KENTLERİ DÖNÜŞTÜREN GÜÇ
Deniz ticaretinde son derece önemli bir role sahip olan limanlar, bulundukları kentin veya bölgenin ekonomisi üzerinde de etkisini giderek artırıyor. Liman arkasında depo konumundaki kentler, limanların son 10 yıldaki gelişimine bağlı olarak bu konumunu terk etti. Limanların kenti arkasından sürükler hale gelmesiyle, kentler liman adıyla anılmaya başlandı ve liman kentler kavramı ortaya çıktı. Özellikle; Rotterdam, Hamburg, Antwerp, Londra, Amsterdam ve Marsilya en önemli liman kentleri arasında yer alıyor. Bir liman, çeşitli ilgili grupların birlikte yaşadığı bir yer olarak kabul edilebilir. Dünya Bankası liman paydaşlarını; hükümetler, taşıma ve terminal operatörleri, taşıyıcılar, ihracatçılar ve ithalatçılar, müşteriler olarak sınıflandırıyor.
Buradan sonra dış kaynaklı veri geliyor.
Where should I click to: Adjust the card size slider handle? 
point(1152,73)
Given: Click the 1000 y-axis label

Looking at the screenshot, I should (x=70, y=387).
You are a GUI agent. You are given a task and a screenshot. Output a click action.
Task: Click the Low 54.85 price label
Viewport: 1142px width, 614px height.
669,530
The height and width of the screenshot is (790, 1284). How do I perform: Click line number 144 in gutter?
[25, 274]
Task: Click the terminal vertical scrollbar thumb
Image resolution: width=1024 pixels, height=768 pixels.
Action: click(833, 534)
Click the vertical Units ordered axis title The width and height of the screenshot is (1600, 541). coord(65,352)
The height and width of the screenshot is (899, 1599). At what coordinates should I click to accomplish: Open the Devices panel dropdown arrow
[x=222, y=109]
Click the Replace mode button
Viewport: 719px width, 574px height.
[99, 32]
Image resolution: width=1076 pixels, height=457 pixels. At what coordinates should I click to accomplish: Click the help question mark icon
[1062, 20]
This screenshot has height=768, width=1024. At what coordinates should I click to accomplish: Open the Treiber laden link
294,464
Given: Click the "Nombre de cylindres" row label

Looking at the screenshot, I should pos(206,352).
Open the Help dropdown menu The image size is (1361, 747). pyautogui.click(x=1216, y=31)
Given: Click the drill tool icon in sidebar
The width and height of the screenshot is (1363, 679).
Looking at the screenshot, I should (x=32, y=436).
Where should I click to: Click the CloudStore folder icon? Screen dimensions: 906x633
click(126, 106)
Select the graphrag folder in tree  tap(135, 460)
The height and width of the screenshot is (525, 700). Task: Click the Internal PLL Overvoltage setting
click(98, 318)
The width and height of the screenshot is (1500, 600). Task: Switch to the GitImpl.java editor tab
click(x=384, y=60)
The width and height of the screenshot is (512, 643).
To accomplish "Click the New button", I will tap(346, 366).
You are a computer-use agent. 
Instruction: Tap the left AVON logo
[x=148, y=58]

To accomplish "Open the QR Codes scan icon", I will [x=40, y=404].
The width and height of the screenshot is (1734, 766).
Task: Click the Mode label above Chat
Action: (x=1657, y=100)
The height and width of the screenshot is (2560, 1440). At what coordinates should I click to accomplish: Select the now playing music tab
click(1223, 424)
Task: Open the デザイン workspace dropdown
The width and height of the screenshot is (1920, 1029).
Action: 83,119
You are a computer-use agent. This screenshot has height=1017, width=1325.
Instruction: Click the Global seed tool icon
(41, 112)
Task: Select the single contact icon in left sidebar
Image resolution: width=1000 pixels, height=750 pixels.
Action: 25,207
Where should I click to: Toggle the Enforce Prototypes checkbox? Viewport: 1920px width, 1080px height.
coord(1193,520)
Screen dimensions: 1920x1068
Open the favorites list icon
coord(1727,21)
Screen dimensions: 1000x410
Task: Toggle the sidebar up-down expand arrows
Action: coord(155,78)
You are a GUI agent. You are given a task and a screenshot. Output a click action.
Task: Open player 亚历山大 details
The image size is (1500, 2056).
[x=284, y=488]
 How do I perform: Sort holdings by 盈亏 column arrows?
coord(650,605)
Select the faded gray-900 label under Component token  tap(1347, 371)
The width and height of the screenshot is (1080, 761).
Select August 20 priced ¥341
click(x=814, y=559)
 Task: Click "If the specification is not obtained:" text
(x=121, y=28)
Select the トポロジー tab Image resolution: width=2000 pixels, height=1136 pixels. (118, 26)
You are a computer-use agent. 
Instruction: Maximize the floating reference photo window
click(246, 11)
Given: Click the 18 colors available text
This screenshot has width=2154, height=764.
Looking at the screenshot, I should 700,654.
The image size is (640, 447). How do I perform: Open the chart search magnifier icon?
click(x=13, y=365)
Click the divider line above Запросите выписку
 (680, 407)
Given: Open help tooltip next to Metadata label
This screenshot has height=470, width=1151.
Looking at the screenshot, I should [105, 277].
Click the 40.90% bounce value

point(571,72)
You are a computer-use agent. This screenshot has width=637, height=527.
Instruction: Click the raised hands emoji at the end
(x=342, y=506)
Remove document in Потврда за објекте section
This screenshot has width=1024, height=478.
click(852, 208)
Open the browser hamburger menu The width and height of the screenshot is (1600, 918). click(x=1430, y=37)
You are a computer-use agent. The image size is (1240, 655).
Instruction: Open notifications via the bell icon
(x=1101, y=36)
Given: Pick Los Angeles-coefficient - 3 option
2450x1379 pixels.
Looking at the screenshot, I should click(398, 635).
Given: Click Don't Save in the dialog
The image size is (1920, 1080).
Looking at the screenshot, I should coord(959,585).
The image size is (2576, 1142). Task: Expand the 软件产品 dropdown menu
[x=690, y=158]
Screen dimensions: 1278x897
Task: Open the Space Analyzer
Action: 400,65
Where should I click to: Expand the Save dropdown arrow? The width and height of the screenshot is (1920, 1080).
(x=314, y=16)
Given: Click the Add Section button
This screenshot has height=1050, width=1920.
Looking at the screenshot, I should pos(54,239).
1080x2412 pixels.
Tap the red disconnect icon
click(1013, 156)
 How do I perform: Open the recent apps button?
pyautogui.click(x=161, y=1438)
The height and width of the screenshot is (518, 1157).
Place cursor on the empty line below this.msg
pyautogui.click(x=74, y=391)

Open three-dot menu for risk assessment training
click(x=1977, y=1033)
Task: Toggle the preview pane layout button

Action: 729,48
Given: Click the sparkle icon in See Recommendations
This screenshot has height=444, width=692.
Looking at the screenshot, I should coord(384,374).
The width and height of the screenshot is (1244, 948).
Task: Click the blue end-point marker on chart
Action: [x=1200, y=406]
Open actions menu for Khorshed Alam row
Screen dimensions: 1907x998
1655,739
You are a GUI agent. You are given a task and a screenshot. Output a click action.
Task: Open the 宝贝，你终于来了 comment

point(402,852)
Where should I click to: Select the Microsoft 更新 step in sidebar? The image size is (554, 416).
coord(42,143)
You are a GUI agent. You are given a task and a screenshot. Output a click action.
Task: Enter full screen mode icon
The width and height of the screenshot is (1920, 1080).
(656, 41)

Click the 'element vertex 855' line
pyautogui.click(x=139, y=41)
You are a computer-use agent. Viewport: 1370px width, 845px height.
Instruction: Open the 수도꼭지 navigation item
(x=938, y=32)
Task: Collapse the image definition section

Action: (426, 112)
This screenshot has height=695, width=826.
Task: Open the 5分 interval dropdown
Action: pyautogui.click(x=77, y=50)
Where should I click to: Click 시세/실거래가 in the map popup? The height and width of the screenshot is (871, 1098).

Limanlar; büyük gelir ve istihdam kaynağı olmalarının yanı sıra ülkelerin, dünyaya açılan kapıları olarak görülüyor. Yeryüzündeki çeşitli bölgeler arasında sosyal ve ekonomik ilişkilerin gelişmesinde önemli rol oynayan limanlar, uluslararası ticaretin genişlemesinde de inovatif bir konuma sahip. Denizyolu taşımacılığı sektörünün en önemli bileşenlerinden biri limancılık faaliyetleridir. Liman işletmeciliği modern teknoloji gerektirmesi nedeniyle, fazla sermaye gerektiren bir yatırım türü olarak karşımıza çıkıyor.